Ingolstadt
Das Monster auf der Leinwand

"Mary Shelley's Frankenstein" lief jetzt im Turm Baur - im Film taucht Ingolstadt als Schauplatz auf

27.08.2018 | Stand 23.09.2023, 3:55 Uhr
Frankensteins Kreatur (hier gespielt von Robert De Niro) ist zum Leben erwacht und kämpft verzweifelt um Anerkennung. Das Drama war jetzt im Kino-Open-Air zu sehen. −Foto: Brandl

Ingolstadt (DK) Ingolstadt anno 1793: Ein junger Arzt rast wie besessen durch ein düsteres Labor im Dachgewölbe der Universität.

Er zerrt an Schläuchen, reißt an Hebeln und setzt schließlich einen raffinierten Mechanismus in Bewegung, der eine stählerne Bahre mit einem massigen Wesen darauf, ratternd wie auf Schienen, quer durch den ganzen Raum transportiert. Dann blitzt und zuckt es, und Frankensmteins Kreatur erwacht zum Leben.

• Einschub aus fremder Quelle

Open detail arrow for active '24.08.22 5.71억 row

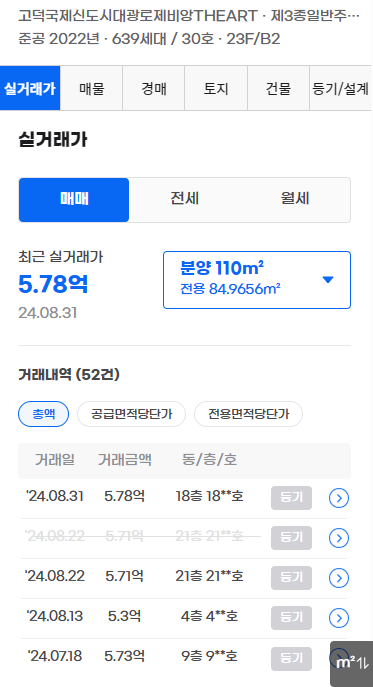click(339, 578)
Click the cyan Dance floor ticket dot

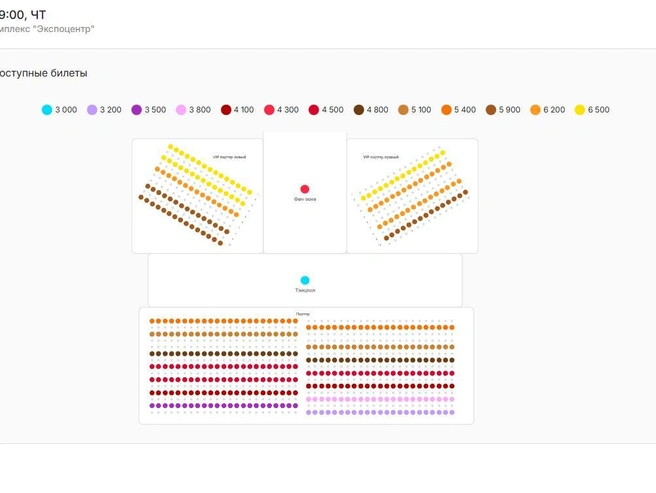click(x=305, y=280)
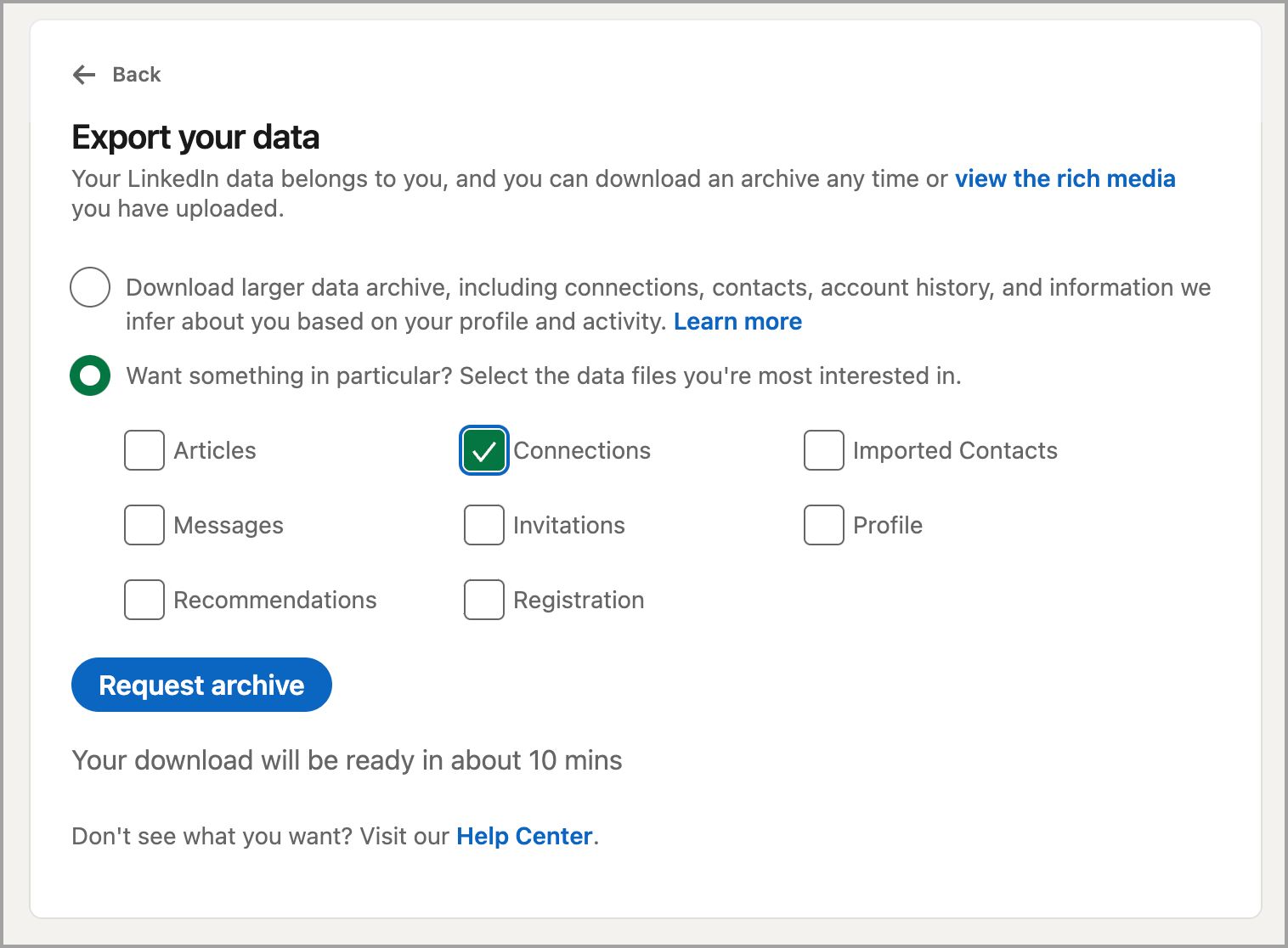Check the Articles checkbox
This screenshot has width=1288, height=948.
(144, 450)
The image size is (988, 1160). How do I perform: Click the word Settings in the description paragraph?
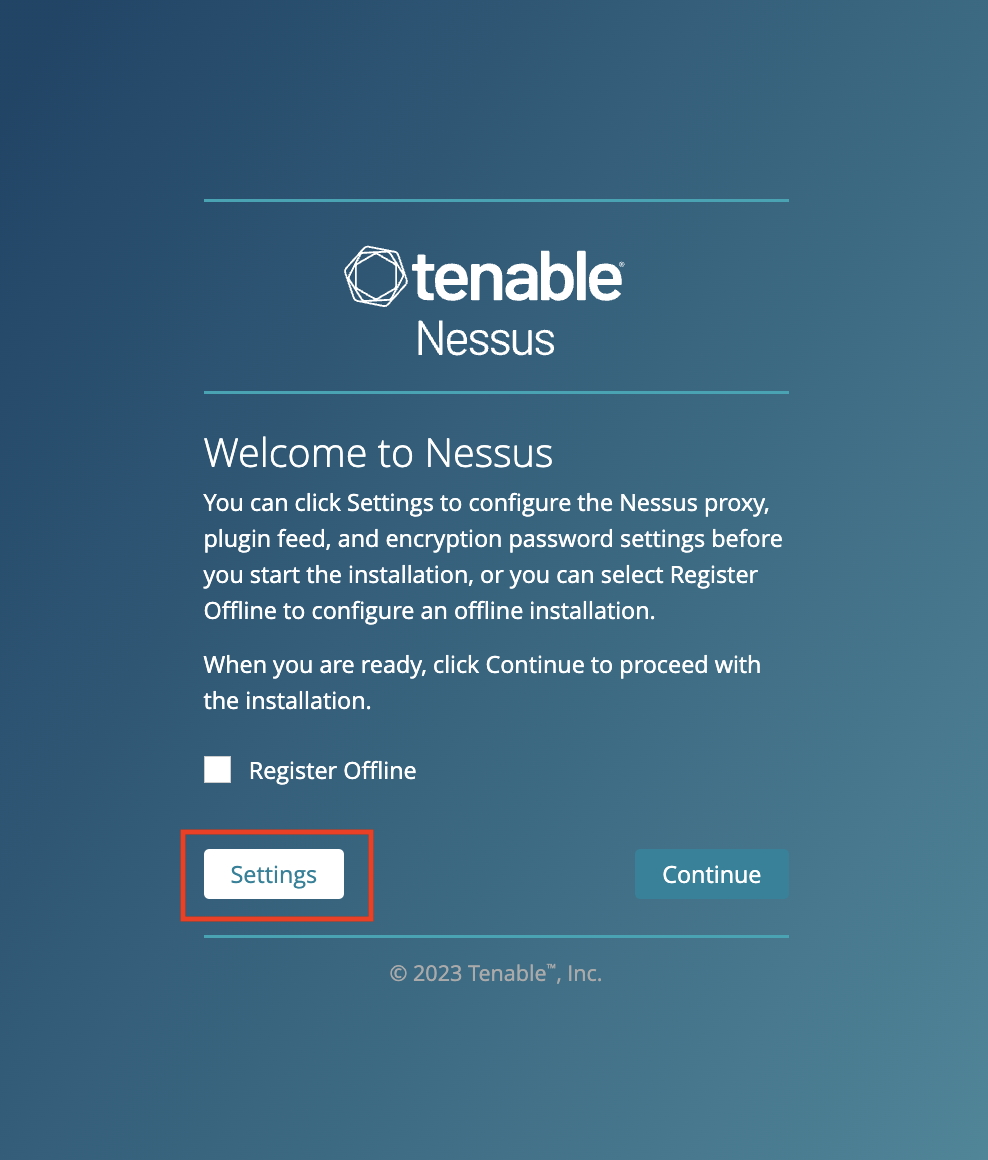coord(388,502)
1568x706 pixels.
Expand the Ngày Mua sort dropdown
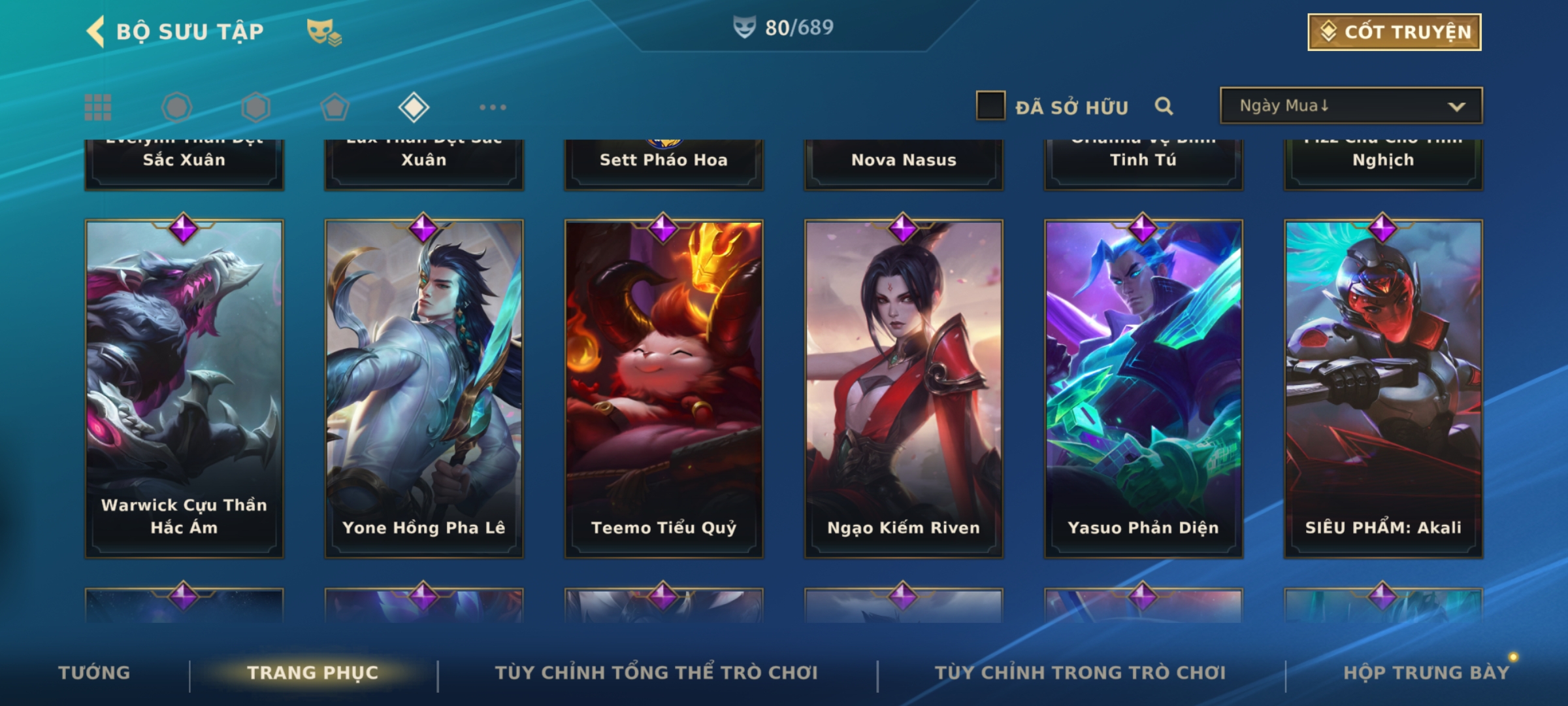click(1351, 105)
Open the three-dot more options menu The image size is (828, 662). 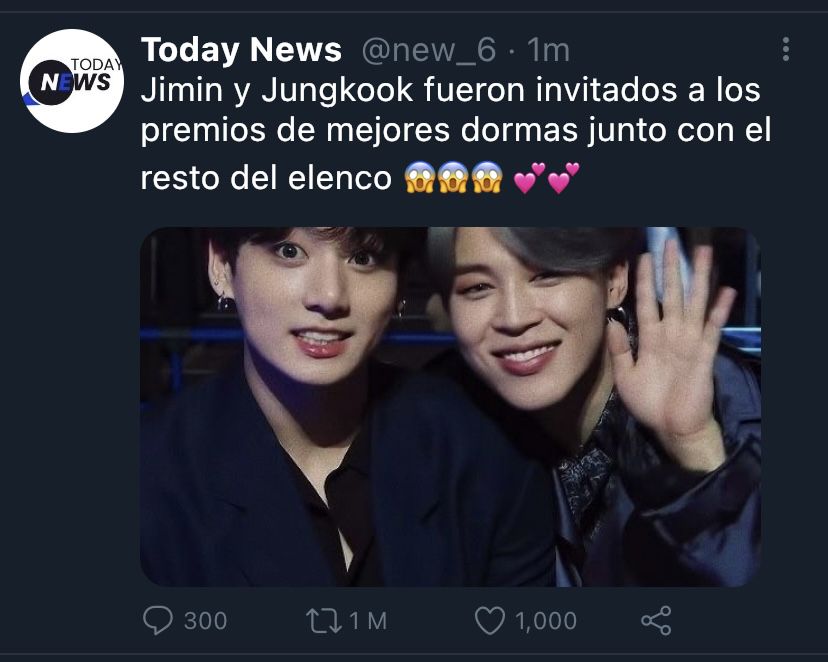click(786, 49)
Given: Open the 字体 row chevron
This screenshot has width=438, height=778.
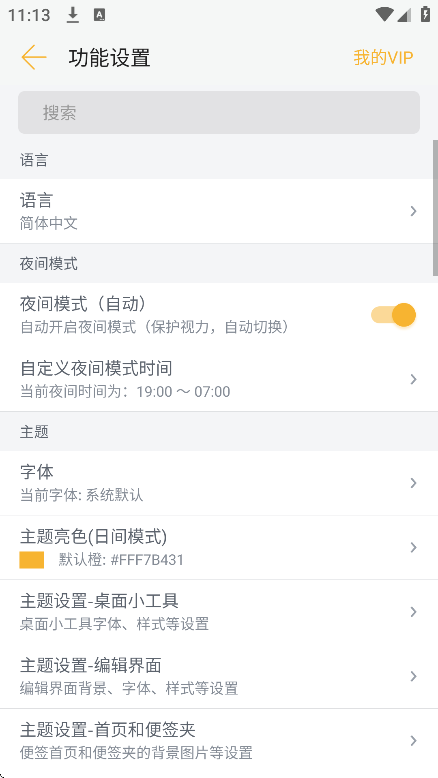Looking at the screenshot, I should (x=413, y=483).
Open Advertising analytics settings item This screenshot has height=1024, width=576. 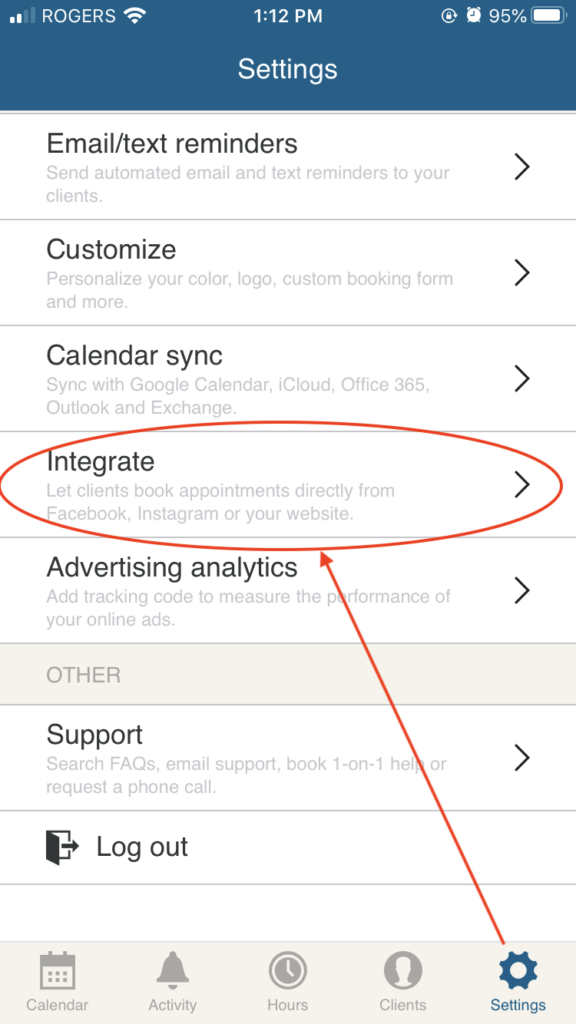288,590
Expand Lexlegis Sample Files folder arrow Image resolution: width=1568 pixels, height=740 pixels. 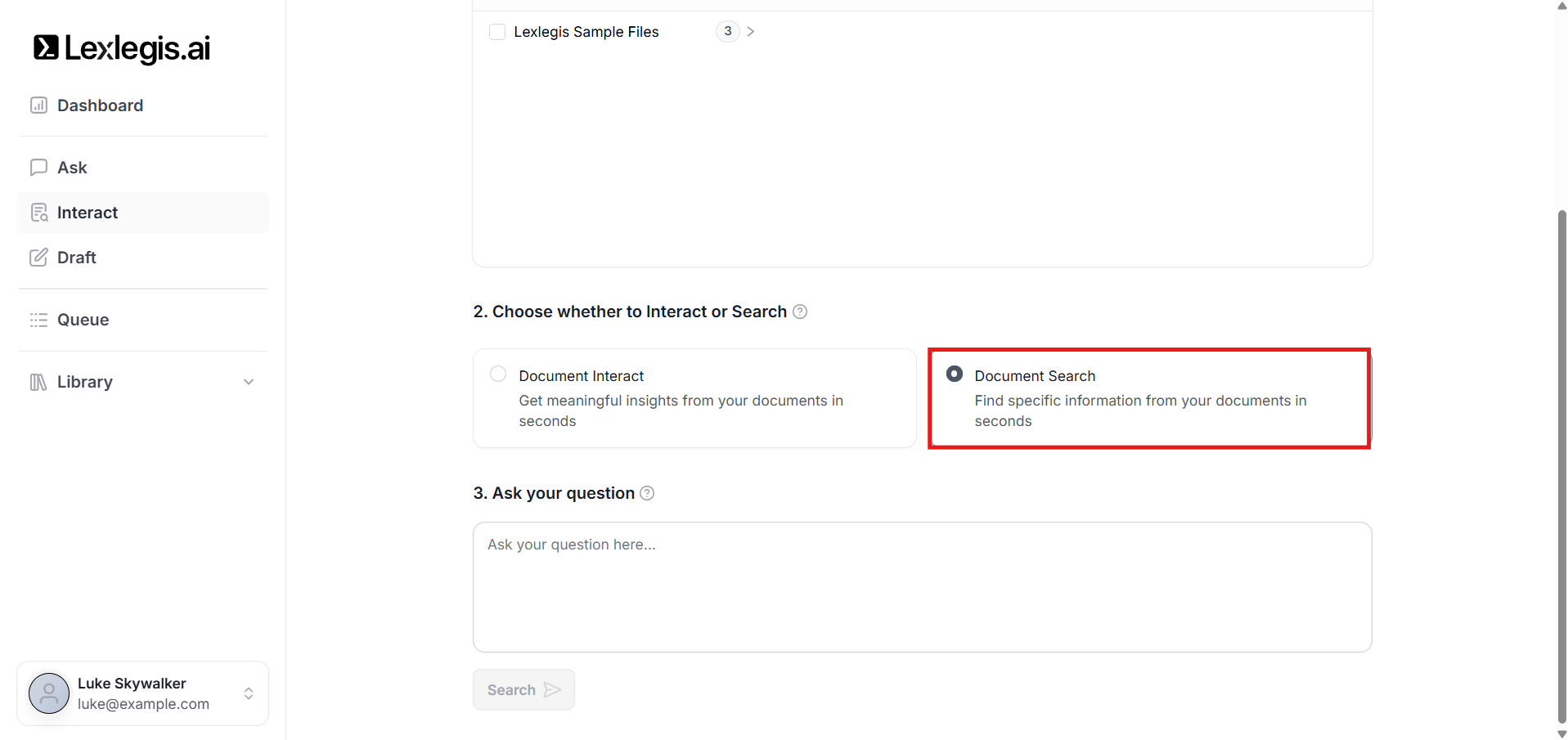click(751, 32)
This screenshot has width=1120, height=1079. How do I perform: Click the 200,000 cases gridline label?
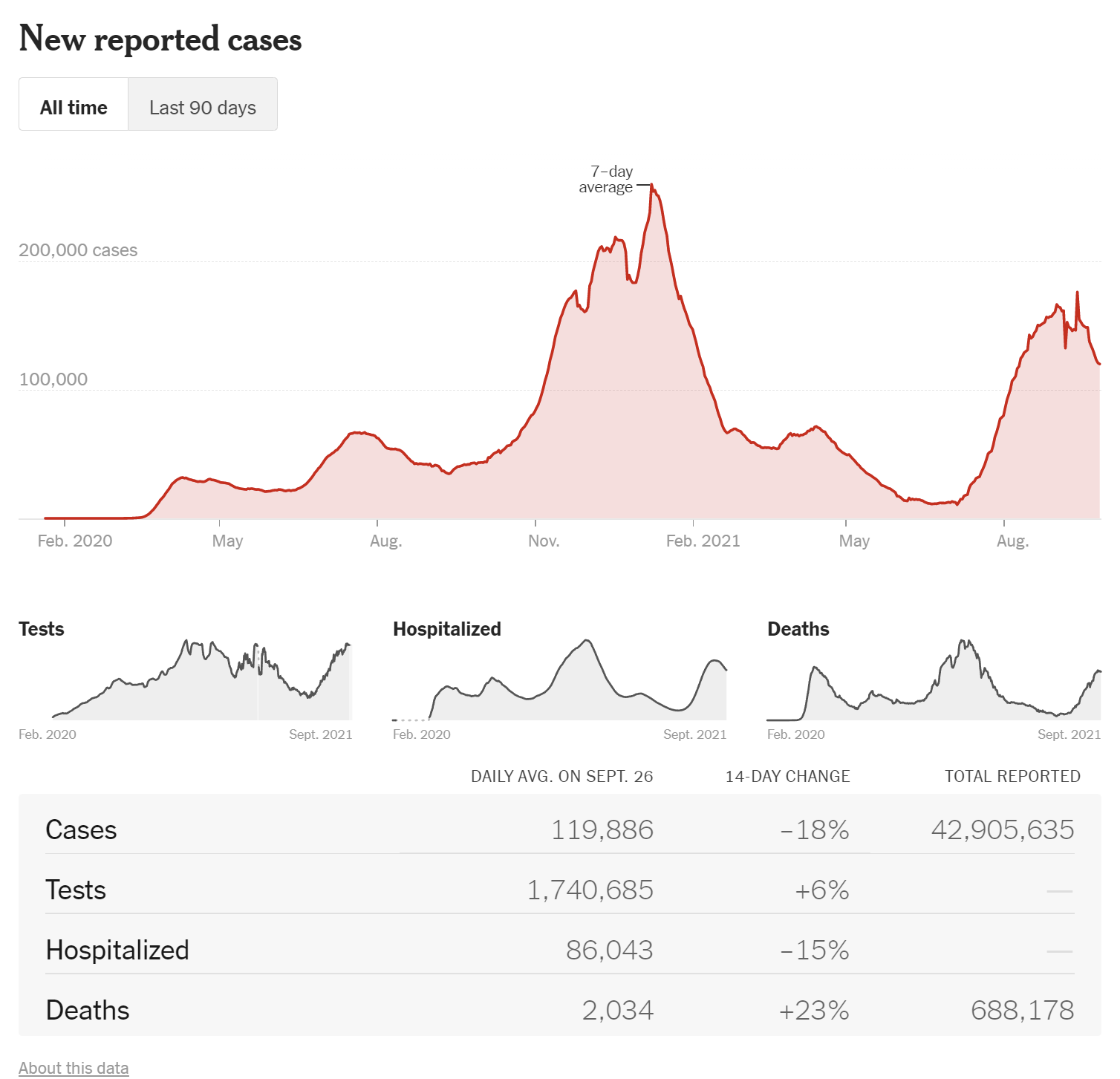tap(78, 250)
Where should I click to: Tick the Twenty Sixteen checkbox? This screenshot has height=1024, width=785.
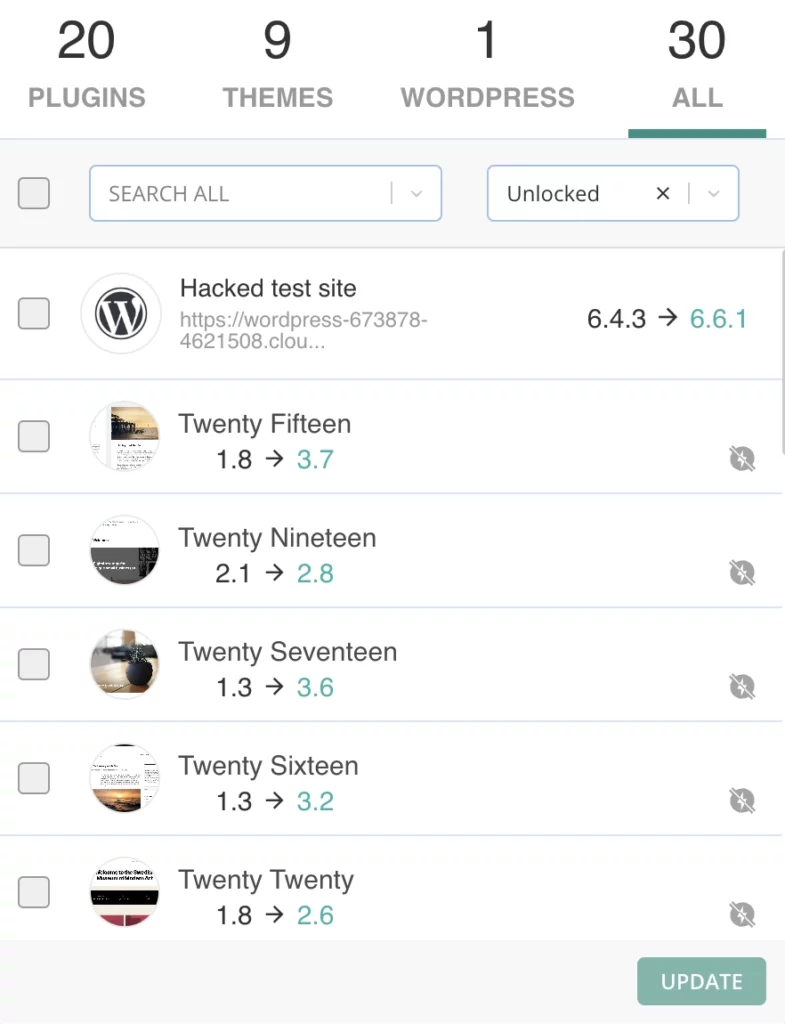34,778
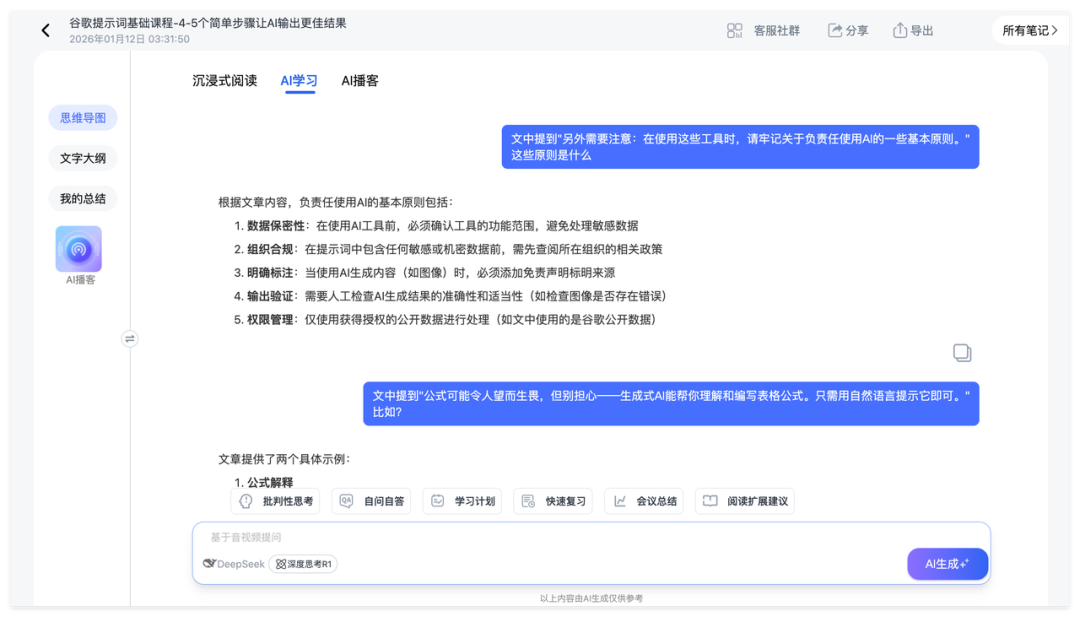This screenshot has width=1080, height=617.
Task: Go back using the left arrow icon
Action: pos(45,30)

Ingolstadt, 225 Jahre später: Draußen ist es ungewöhnlich kühl für einen Abend Ende August. Unter hohen Kastanienbäumen versammeln sich in der hereinbrechenden Abenddämmerung trotzdem tapfer einige filmbegeisterte Menschen. Sie warten darauf, dass sich das Tor zum altehrwürdigen Turm Baur öffnet. Dann treten sie ein, nehmen Platz auf der Holztribüne und lassen sich auf der Leinwand ins Ingolstadt im Zeitalter der Aufklärung entführen. Hin zu dem Ort, an dem im Roman von Mary Shelley Doktor Victor Frankenstein aus Genf sein Monster erschaffen hat. Die Neuverfilmung von Kenneth Branagh aus dem Jahr 1994 mit Robert De Niro in der Hauptrolle (er spielt die Kreatur) stand jetzt auf dem Programm des Kino-Open-Air. Anlass war der 200. Jahrestag des Erscheinens des Buches, in dem die ehemalige Universität zu Ingolstadt ein nicht unwesentlicher Schauplatz der Geschichte um Frankensteins Geschöpf ist.

Unter den Zuschauern an diesem Abend sind Silvia, Joachim und Denise aus dem Raum Ingolstadt. Die jungen Leute hoffen auf einen interessanten Kinoabend. "Ein guter Film muss ans Gemüt gehen", sagt Joachim. Von Frankenstein habe er schon oft gehört, die Geschichte kenne er von der gleichnamigen Stadtführung. "Den Film habe ich aber noch nicht gesehen. " Silvia ergeht es ähnlich. "Frankenstein ist mir ein Begriff, aber ich habe bisher weder das Buch gelesen noch den Film gesehen", sagt sie. Anders Denise, die die beiden begleitet. "Bei Frankenstein habe ich immer Angst gehabt, wenn ich das mit der Familie geguckt habe", verrät sie.

Frankensteins Monster - das künstlich erschaffene Wesen - ist von Beginn seiner Existenz an zur Aussätzigkeit verdammt, wird böse und sogar zum Mörder. Ein schlechtes Omen für die sich immer weiter entwickelnde künstliche Intelligenz im 21. Jahrhundert? "Die Gefahr liegt in der Einstellung der Maschinen", findet Joachim und fragt sich, ob man Maschinen überhaupt Menschenleben anvertrauen sollte. "Nicht alles, was mit künstlicher Intelligenz zu tun hat, ist negativ", sagt Silvia und nennt als Beispiele die Medizin und Navigation übers Handy. Dass Roboter jedoch eines Tages die Pflege alter Menschen übernehmen könnten, ist für alle drei eine noch abstrakte Vorstellung. "Wo bleibt da die menschliche Wärme? ", fragt Denise. Und auch Joachim hat hier ethische Bedenken. "Ich glaube, wir sind uns über die Konsequenzen dieser Entwicklung noch nicht klar", sagt er.

Imponiert hat allen die Darstellung von Ingolstadt im Film mit den imposanten Toren und Gebäuden. Für die Kreatur hingegen empfinden sie nur Mitleid. "Sie versucht, Gutes zu tun, bleibt aber ein Unwesen", stellt Silvia fest. Sie glaubt, dass ein Mensch, der keine Heimat, keine Kindheit und keine Erfahrung hatte, damals einen besonders schweren Stand gehabt haben muss. "Ich denke, die Geschichte wird einen negativen Ausgang nehmen", mutmaßt sie in der Pause. Das tut sie. Allerdings weit weg von Ingolstadt - im Nordpolarmeer.